Exercise task a:
Which sources does the article on negotiation skills cite for its common definitions of "negotiating"?

Document:
By Jack Molisani | STC Fellow
When Andrea Ames approached me to write an article on the impact of professional development on career advancement, my first thought was to update my research on which tools and technologies are most requested in content-related job postings (Molisani 2015). But Saul Carliner and Yuan Chen did such a great job presenting the results of the technical communication census (2018), I decided to forgo tools and focus on what “soft skills” content professionals need to advance their careers.
To gather data, I posted the following survey question on content-related groups on Facebook and LinkedIn: what soft skills do content professionals need to be successful?
I received a wide range of answers, so I searched for commonalities in the responses and grouped similar answers together. For example, we grouped the following answers under the common heading “Workplace Negotiation Skills”:
- Conflict resolution
- Finding common ground
- Managing project scope
Granted, each of the above is a skill unto itself, but we did our best to look for the commonalities in the survey answers.
There were almost 100 different answers (even with grouping), but some answers were more common than most. Here are the top ten:
- Workplace negotiation skills
- Listening skills
- Relationship to management
I have to admit I didn’t expect to see some of the answers (patience, self-awareness), but most people might expect to see the top four: negotiation, listening, empathy, and leadership.
It is interesting to note how closely related those last four skills are: you must have listening end empathy skills to be a good negotiator, be a good negotiator to be a good leader, etc.
While many of the above skills cannot be taught in an article (for example, empathy, curiosity), the top answer (negotiation skills) certainly can.
Let’s look at what negotiation is and how you can use it to advance your content career.
What Is Negotiation?
For many people, the term “negotiating” brings to mind unpleasant haggling with a used car salesperson. But negotiating isn’t something you do just when buying a large-ticket item like a washing machine or a car. Deciding what features will be documented given the time on hand, getting your kids to clean their rooms before playing video games, even deciding what movie to watch on date night—all of these involve negotiating in one form or another.
Common definitions of “negotiating” include:
- To attempt to come to an agreement on something through discussion and compromise (Dictionary.com).
- The process of achieving agreement through discussion (Wiktionary.com).
- Conferring, discussing, or bargaining to reach agreement (Webster’s Dictionary).
Note that all three definitions include “agreement.” More on this in a bit.
Next, let’s look at the derivation: Latin negotiatus, past participle of negotiari, “carry on business, do business.” So negotiation is just part and parcel of doing business! Interesting, huh?
A Better Definition
After 35 years of conducting workplace negotiations (first as a Systems Acquisition Officer in the Space Division of USAF, then as a staff and contract technical writer, and finally as the owner of my own business), I find the above definitions lacking—they just don’t capture the true spirit and goal of negotiation. So I created my own definition:
Negotiation is the art of giving up as little as possible of what you have in order to get what you want.
For what would you (a staff or contract content professional) be negotiating?

Records to use:
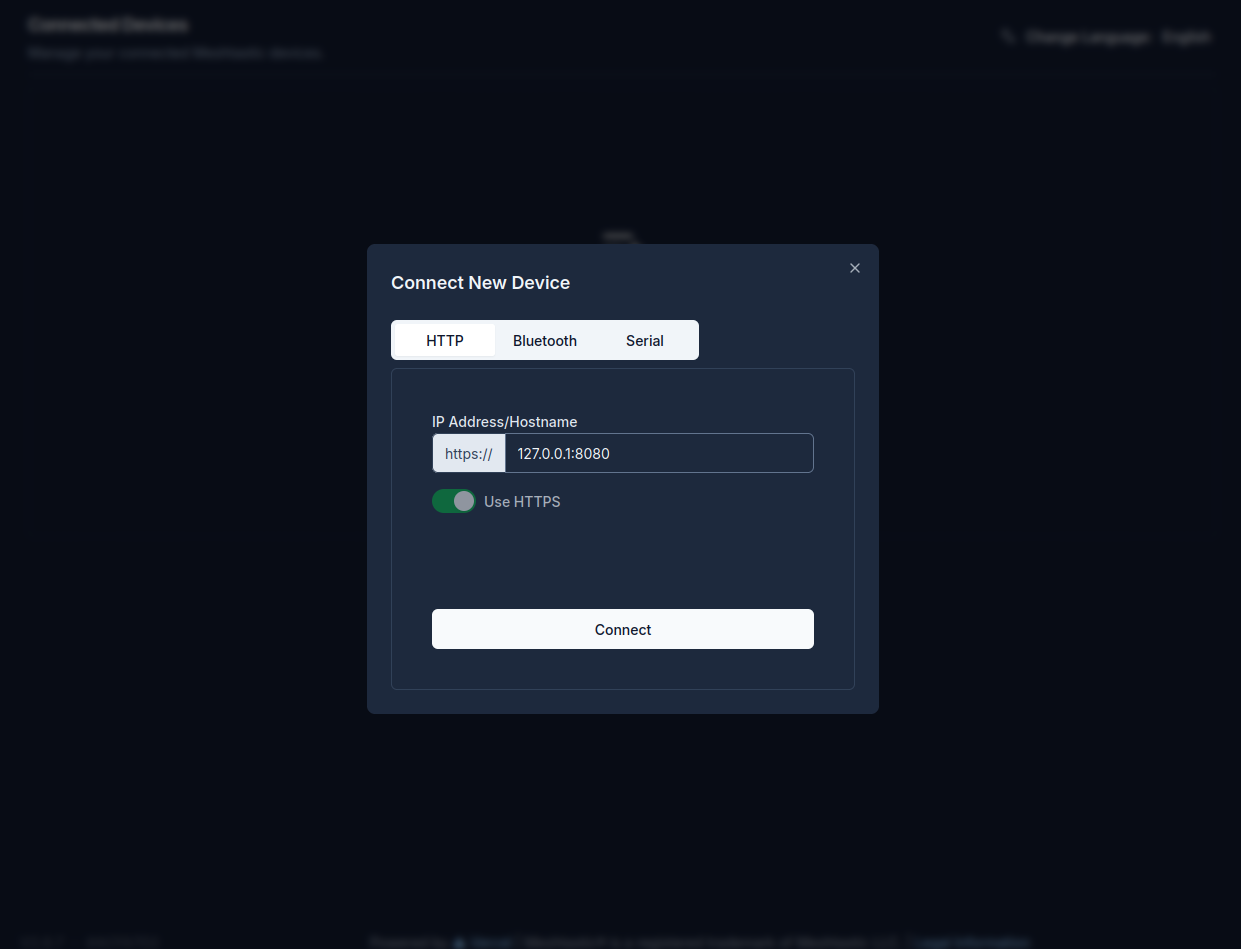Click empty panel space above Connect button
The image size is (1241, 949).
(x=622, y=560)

==

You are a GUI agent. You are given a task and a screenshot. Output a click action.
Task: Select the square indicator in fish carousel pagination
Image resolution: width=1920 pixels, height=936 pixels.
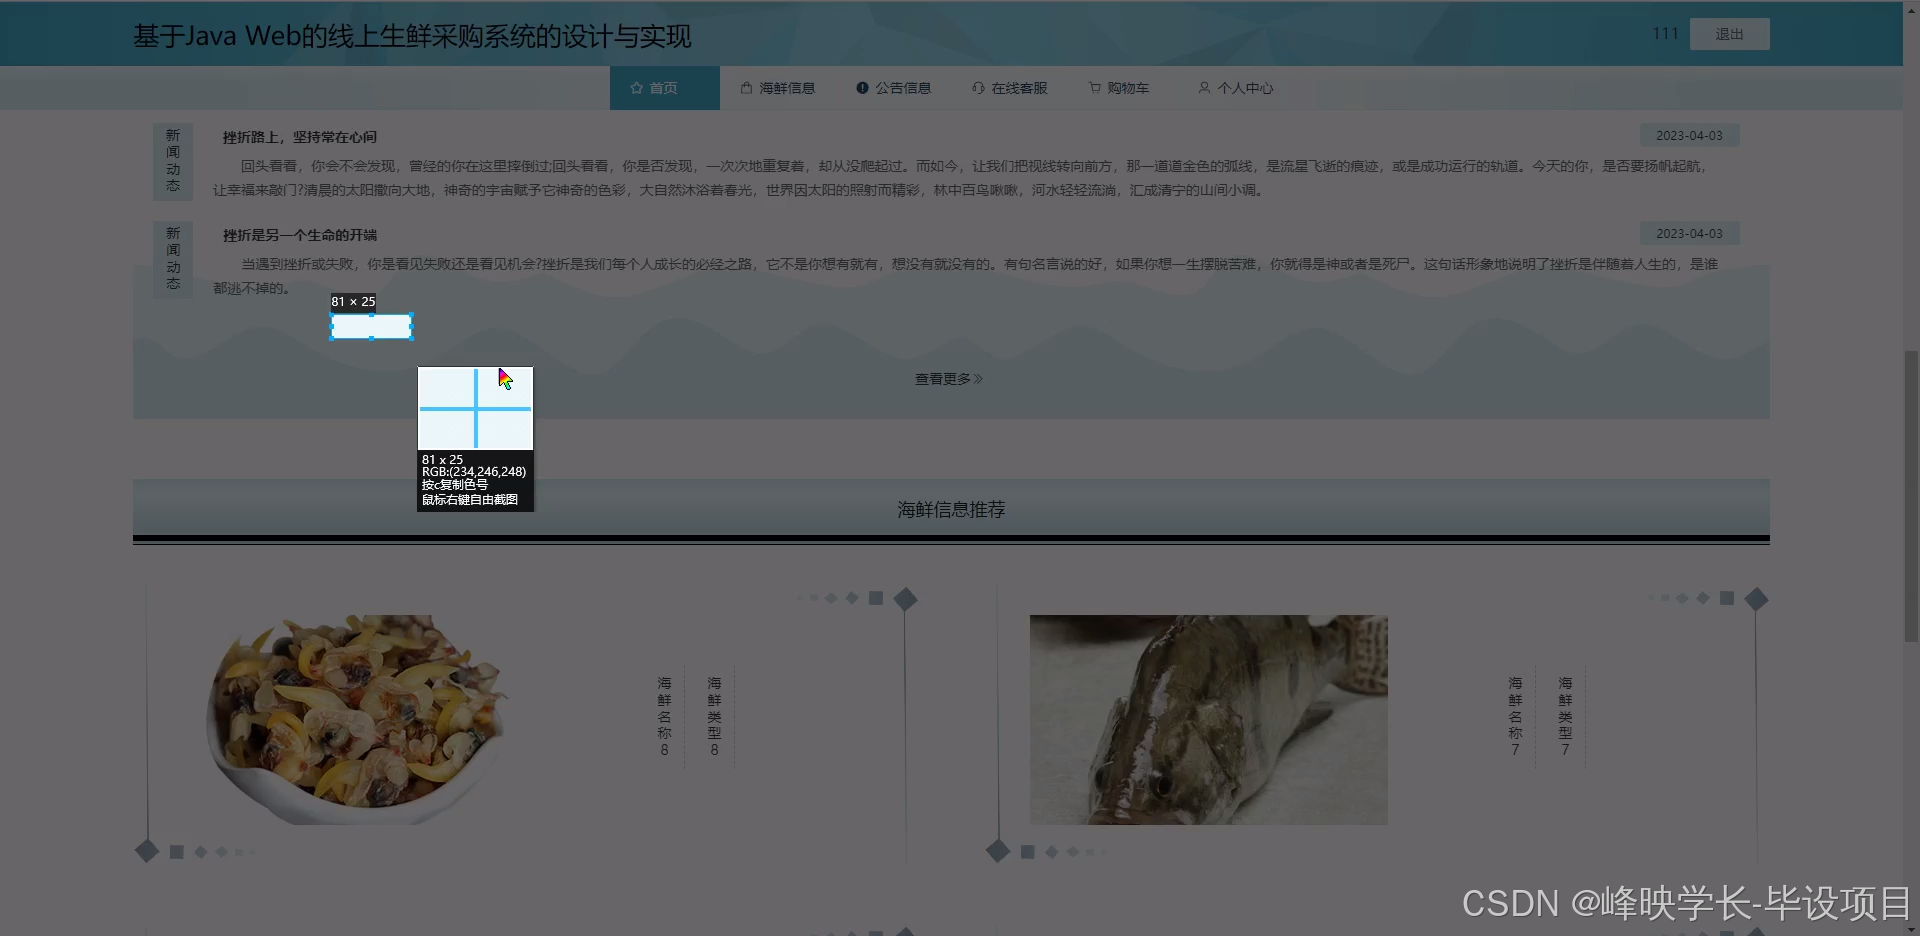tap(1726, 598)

==

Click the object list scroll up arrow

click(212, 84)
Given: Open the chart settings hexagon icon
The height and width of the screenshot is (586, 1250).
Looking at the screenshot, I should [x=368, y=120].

Exercise task b:
In the records, could you rename "Connect" to "Submit" and rewrite the lines starting at the one that has "Click empty panel space above Connect button" and stopping after the one that has "(x=622, y=560)"? Leave the picture out.

Correct answer a:
- Dictionary.com
- Wiktionary.com
- Webster's Dictionary

Correct answer b:
Click empty panel space above Submit button
The image size is (1241, 949).
(x=622, y=560)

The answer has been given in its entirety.